--- CONSIGNE ÉCRITE 1 ---
D'après l'extrait consacré à l'origine de Tintin, quel nom portait le personnage de scout dessiné par Hergé de 1926 à 1930 dans la revue « Le boy-scout belge » ?
--- CONSIGNE ÉCRITE 2 ---
Restituez à l'identique le passage de l'extrait consacré à l'origine de Tintin qui s'ouvre sur les mots contenant « De plus, il » et se clôt sur « réelle en particulier. ».
═════ EXTRAIT CHOISI ═════
D’où vient le personnage de Tintin ? De qui Hergé s’est-il inspiré pour le concevoir avec ses traits caractéristiques, à savoir principalement son visage poupin, sa houppette et ses culottes de golf (qui disparaîtront à partir des « Vol 714 pour Sydney ») ?
Il existe deux théories à ce sujet. La plus récente de ces deux théories émet l’hypothèse que Hergé se soit inspiré de Palle Huld, un boy-scout danois qui avait gagné un voyage au tour du monde en 1928, avec le journal « Politiken », pour le centenaire de la naissance de Jules Verne. Il est vrai que Hergé qui travaillait au « Petit Vingtième », le supplément pour la jeunesse du journal « Le Vingtième siècle » est, de par milieu son catholique, fortement attiré par le monde des scouts.
Il est donc possible que l’histoire de Palle Huld lui ait donné des idées. D’ailleurs, Hergé a dessiné un personnage de scout nommé Totor, « chef de la patrouille des hannetons » de 1926 à 1930 dans la revue « Le boy-scout belge ». Le style du dessin et l’allure du personnage préfigurent le futur Tintin qui apparaît au moment où Totor prend fin.
De plus, il est vrai que Palle Huld portait des pantalons de golf, à la mode à l’époque.
En revanche, les traits de Tintin ne doivent rien à Palle Huld. Certes, on pourrait facilement prétendre que, de toute façon, lors de ses premières apparition, Tintin est dessiné extrêmement sommairement et ne peut ressembler à aucune personne réelle en particulier.
Pourtant, c’est là qu’intervient la deuxième théorie, de loin la plus plausible car la plus politique. Tintin est en réalité très certainement inspiré du leader rexiste Léon Degrelle. L’observation de photos de jeunesse de Degrelle montre une ressemblance frappante avec Tintin, y compris le détail de la houppette.
A propos de la houppette, il est souvent dit qu’elle apparaît au cours de l’action de « Tintin au pays des Soviets », alors que celui-ci conduit une voiture (p.4 de l’album). En fait, la houppette est bien présente dès la deuxième case où Tintin est dans l’encadrement de la portière du train et encore plus visible sur la troisième case où il lit le journal. La seule différence est que cette houppette est alors orientée vers l’avant et pas clairement vers l’arrière comme elle le sera par la suite. En tout cas, le visage de Tintin qui s’affinera au fil des albums, avec sa houppette caractéristique, empreinte bien des traits ressemblant à Léon Degrelle.
═════ JEU DE DONNÉES ═════
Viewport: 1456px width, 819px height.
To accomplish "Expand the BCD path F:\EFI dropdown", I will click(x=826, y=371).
═════
═════ JEU DE DONNÉES ═════
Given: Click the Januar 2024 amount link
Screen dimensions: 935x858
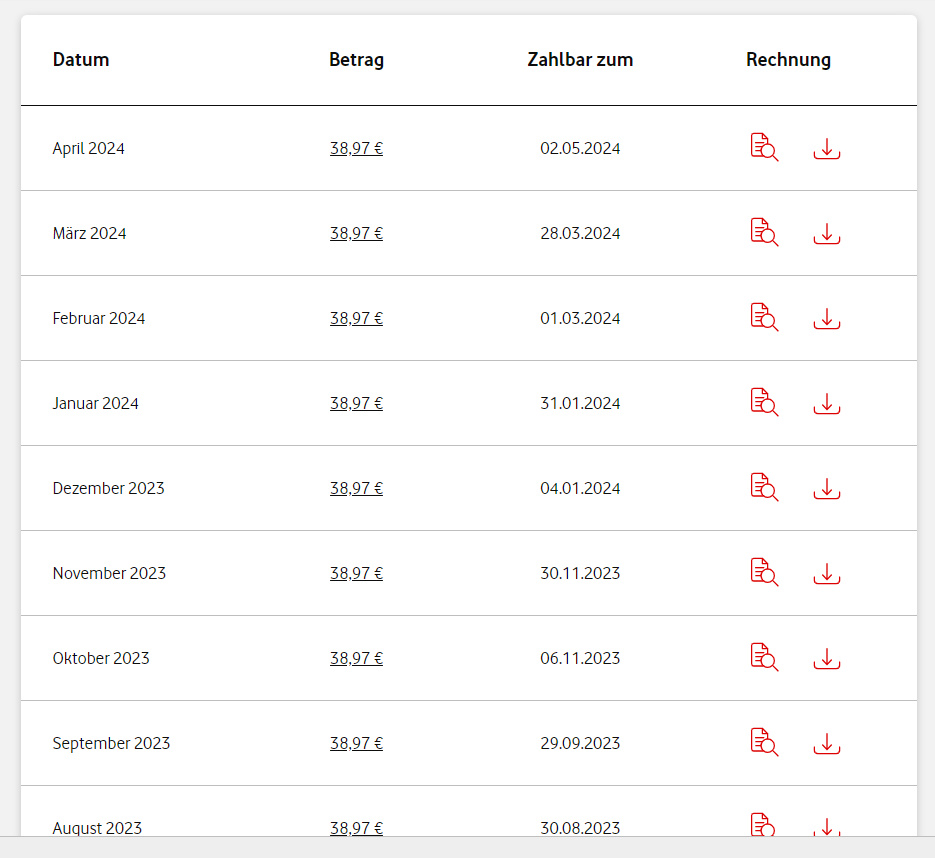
═════
═════ JEU DE DONNÉES ═════
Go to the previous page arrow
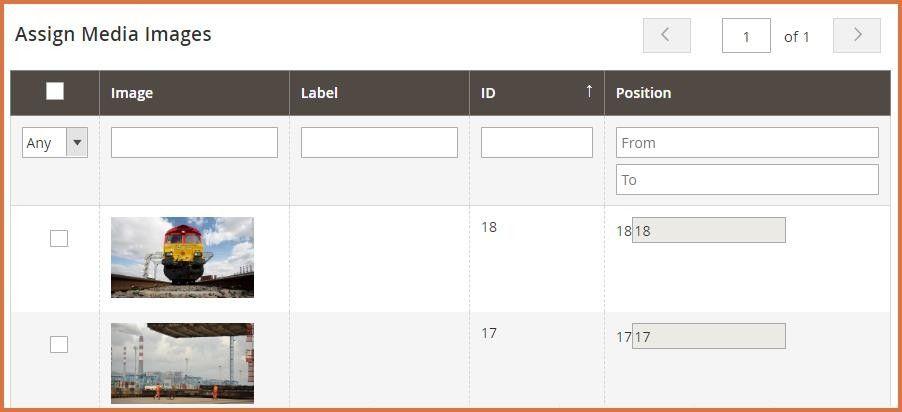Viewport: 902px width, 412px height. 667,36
═════
--- RÉPONSE ÉCRITE 1 ---
Totor.

--- RÉPONSE ÉCRITE 2 ---
De plus, il est vrai que Palle Huld portait des pantalons de golf, à la mode à l’époque.
En revanche, les traits de Tintin ne doivent rien à Palle Huld. Certes, on pourrait facilement prétendre que, de toute façon, lors de ses premières apparition, Tintin est dessiné extrêmement sommairement et ne peut ressembler à aucune personne réelle en particulier.